- National team: men's national team

Club competitions
- GFA League First Division

International competitions
- Champions League CAF Confederation Cup Super Cup FIFA Club World Cup FIFA World Cup(National Team) African Cup of Nations(National Team)

= Football in the Gambia =

Football is the most popular sport in The Gambia and still growing in popularity.

==National football team==

The Gambia national football team, nicknamed The Scorpions, is the national team of the Gambia and is administered by the Gambia Football Association. They have never qualified for the World Cup. In the 2021 Africa Cup of Nations Gambia reached the second round of the competition for the first time.

==Men's league system==

===GFA League First Division===

The GFA League First Division currently has twelve clubs competing in it. The most successful club is Wallidan.
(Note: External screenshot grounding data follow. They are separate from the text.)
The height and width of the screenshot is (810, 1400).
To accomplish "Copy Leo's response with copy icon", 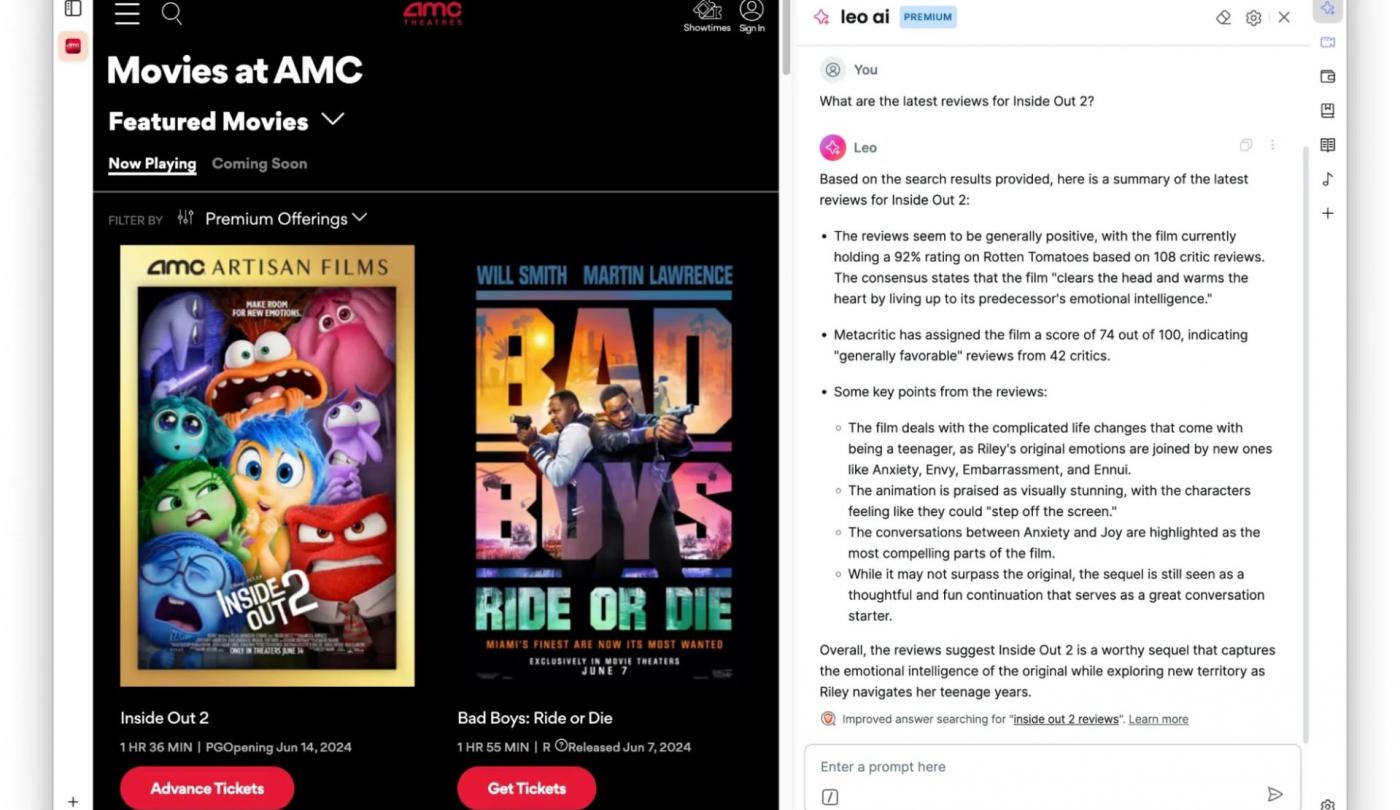I will 1246,145.
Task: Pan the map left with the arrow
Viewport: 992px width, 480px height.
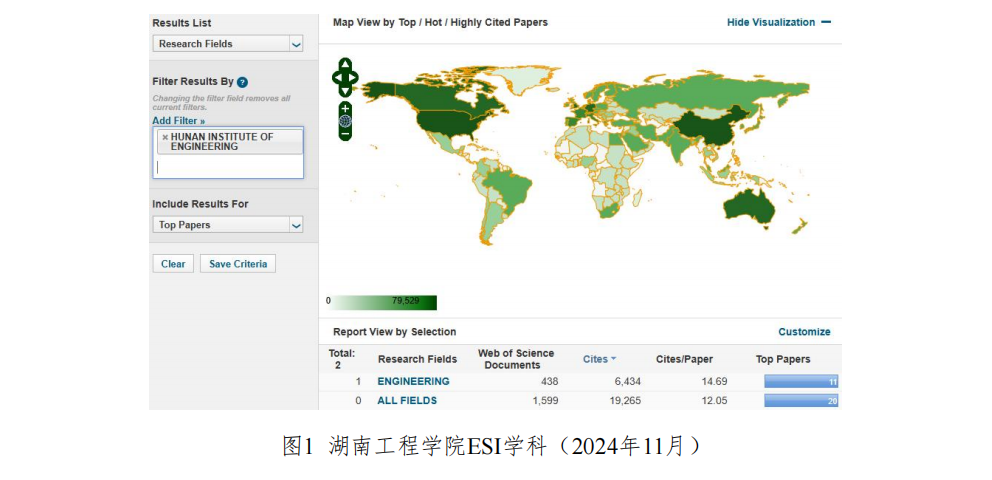Action: point(336,77)
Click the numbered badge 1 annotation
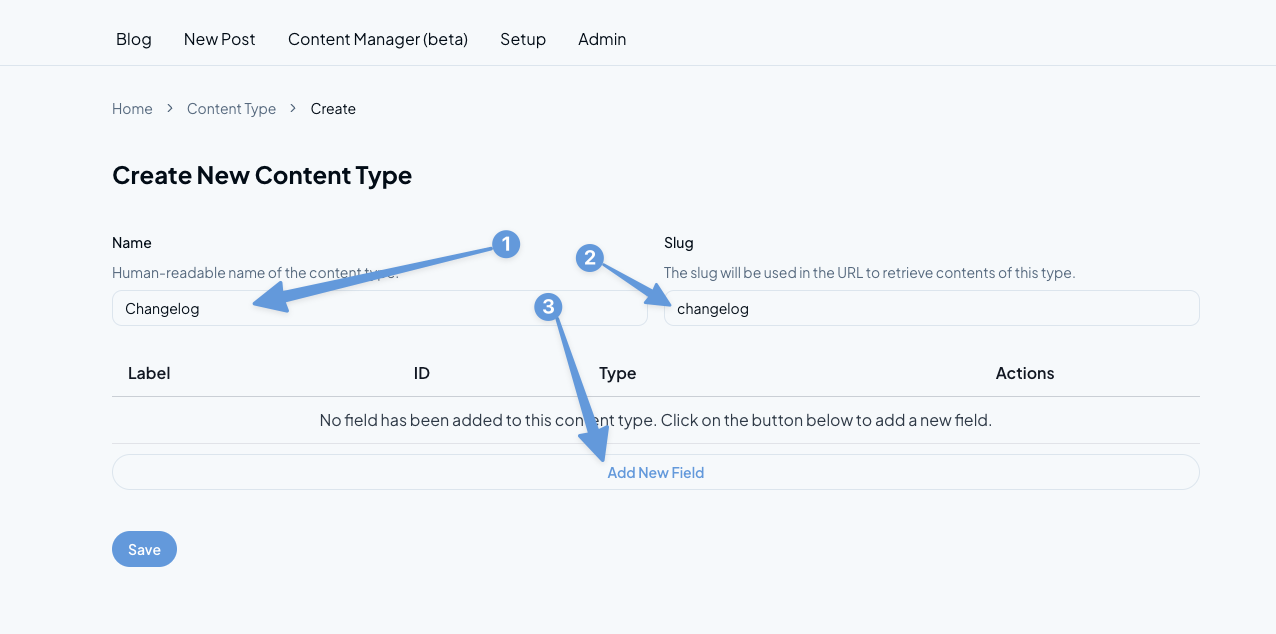The height and width of the screenshot is (634, 1276). point(506,244)
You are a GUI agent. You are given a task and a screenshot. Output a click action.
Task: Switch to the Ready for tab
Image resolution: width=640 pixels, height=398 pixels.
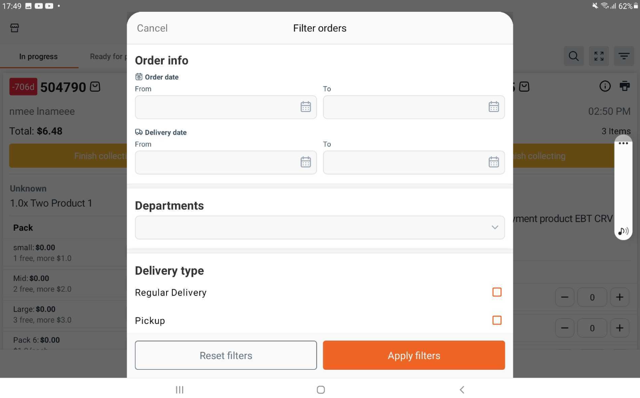coord(108,56)
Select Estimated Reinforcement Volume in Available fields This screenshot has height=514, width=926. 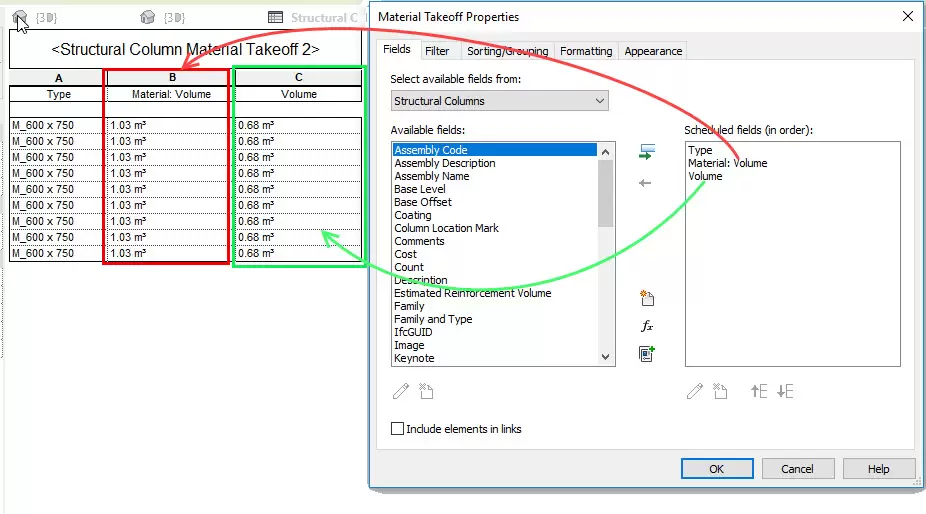coord(472,293)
===GFA League Second Division===

The GFA League First Division currently has ten clubs competing in it.

Gambia Football Federation Second Division (2023–24 and 2024–25)

During both the 2023–24 and 2024–25 seasons, the GFF Second Division featured 18 clubs competing in a double round-robin format. The top two teams earned automatic promotion to the GFF First Division, while the 3rd–5th placed teams participated in promotion play-offs alongside the 14th-placed First Division side to determine an additional promotion place. The bottom three teams were relegated to the regional third tier, with the 15th-placed side contesting a relegation play-off.

2023–24 Season

- Champions: Hawks (promoted)
- Runners-up: Hart Academy (promoted)
- Promotion play-offs: Gambian Dutch Lions defeated Gambia Ports Authority in the final to earn promotion; First Division side Wallidan were relegated.
- Relegated: Jam City, Immigration, Jarra West (Serrekunda United avoided relegation via play-off).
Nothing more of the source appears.